Meno comune è, invece, l’utilizzo – quali holding – degli altri tipi di società di persone (società in nome collettivo e società in accomandita semplice), essendo alle stesse generalmente preferite le società di capitali (principalmente società a responsabilità limitata e società per azioni).
Sotto tale ultimo aspetto, le società commerciali di persone presentano una protezione più elevata non solo rispetto a s.p.a. ed s.r.l., ma anche rispetto alla stessa società semplice: nella s.s., infatti, il creditore particolare del socio può chiedere la liquidazione della quota del proprio debitore qualora gli altri beni dello stesso siano insufficienti a soddisfare i suoi crediti (art. 2270 c.c.).
Un’ulteriore caratteristica delle società commerciali di persone, potenzialmente apprezzabile sul piano della riservatezza, è data dal fatto che esse, pur obbligate alla tenuta dei libri obbligatori e delle scritture contabili previste dall’art. 2214 c.c., non sono tenute al deposito del bilancio di esercizio: i dati economico-patrimoniali della s.n.c. e della s.a.s. non saranno quindi visibili a terzi.
L’estrema flessibilità della società di persone sul piano del possibile contenuto dei patti sociali permetterà, poi, ai soci ampia libertà di scelta nella disciplina tanto degli aspetti economici, quanto di quelli amministrativi correlati alla partecipazione (es. percentuale di partecipazione agli utili e diritti alla distribuzione, disciplina del trasferimento delle quote per atto tra vivi e mortis causa, etc.).
Tale rischio dovrà essere tenuto in particolare considerazione dall’amministratore di società di persone commerciale, ma anche dal socio amministratore di società semplice che detenga partecipazioni in società di capitali (si pensi, a titolo di esempio, alla responsabilità da attività di direzione e coordinamento ex art. 2497 s.s. c.c. o alla possibile responsabilità gestoria che può originarsi nei casi in cui, nelle s.r.l., al socio siano riservate statutariamente decisioni su determinate materie ex art. 2479 c.c.).
A tale regime di responsabilità sarebbe invece sottratto il socio accomandante nella s.a.s., il quale risponde solamente con la quota conferita, così rivestendo una posizione assimilabile, per molti aspetti, a quella del socio in società di capitali (seppur con i benefici derivanti dal tipo di società personale sopra descritti).
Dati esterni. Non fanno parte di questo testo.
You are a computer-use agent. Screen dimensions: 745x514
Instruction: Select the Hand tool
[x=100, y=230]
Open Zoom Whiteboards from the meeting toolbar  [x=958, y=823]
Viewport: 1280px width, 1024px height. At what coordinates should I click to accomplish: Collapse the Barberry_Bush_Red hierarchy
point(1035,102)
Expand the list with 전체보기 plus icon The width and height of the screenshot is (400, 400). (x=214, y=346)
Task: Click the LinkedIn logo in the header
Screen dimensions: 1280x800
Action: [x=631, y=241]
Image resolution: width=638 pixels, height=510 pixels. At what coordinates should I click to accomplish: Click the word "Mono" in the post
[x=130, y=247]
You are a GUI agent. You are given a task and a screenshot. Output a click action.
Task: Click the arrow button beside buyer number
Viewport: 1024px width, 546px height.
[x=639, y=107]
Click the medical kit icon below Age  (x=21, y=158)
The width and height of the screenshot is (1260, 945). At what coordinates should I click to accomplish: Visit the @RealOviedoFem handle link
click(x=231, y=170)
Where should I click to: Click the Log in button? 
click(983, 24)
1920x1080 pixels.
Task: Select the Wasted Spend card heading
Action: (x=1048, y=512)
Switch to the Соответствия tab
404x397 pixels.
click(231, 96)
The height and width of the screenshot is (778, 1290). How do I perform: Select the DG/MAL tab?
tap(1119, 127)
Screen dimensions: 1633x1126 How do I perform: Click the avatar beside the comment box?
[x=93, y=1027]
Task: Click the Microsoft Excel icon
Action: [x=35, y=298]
Il rischio derivante dall’attività d’impresa ricadrebbe solamente sul socio accomandatario, che ben potrebbe essere anche una società di capitali (con limitazione della responsabilità, quindi, al solo patrimonio sociale).
Uno schema di tal fatta, con una partecipazione sostanzialmente “di capitale”, ben si presterebbe anche alla detenzione attraverso lo strumento di un trust “familiare”: il trustee (in forza di conferimento di partecipazioni e conseguente modifica dei patti sociali) sarebbe socio accomandante e, quindi, godrebbe dei frutti senza alcun coinvolgimento nella gestione: utili e, a determinate condizioni, capitale andrebbero a vantaggio dei beneficiari.
Ma attenzione: al socio accomandante è imposta dalla legge un’astensione pressoché totale dalla vita societaria, pena la sua responsabilità illimitata e solidale verso i terzi per tutte le obbligazioni sociali: così dispone l’art. 2320 c.c., norma di cui la giurisprudenza ha fornito, in taluni casi, un’interpretazione estremamente rigorosa.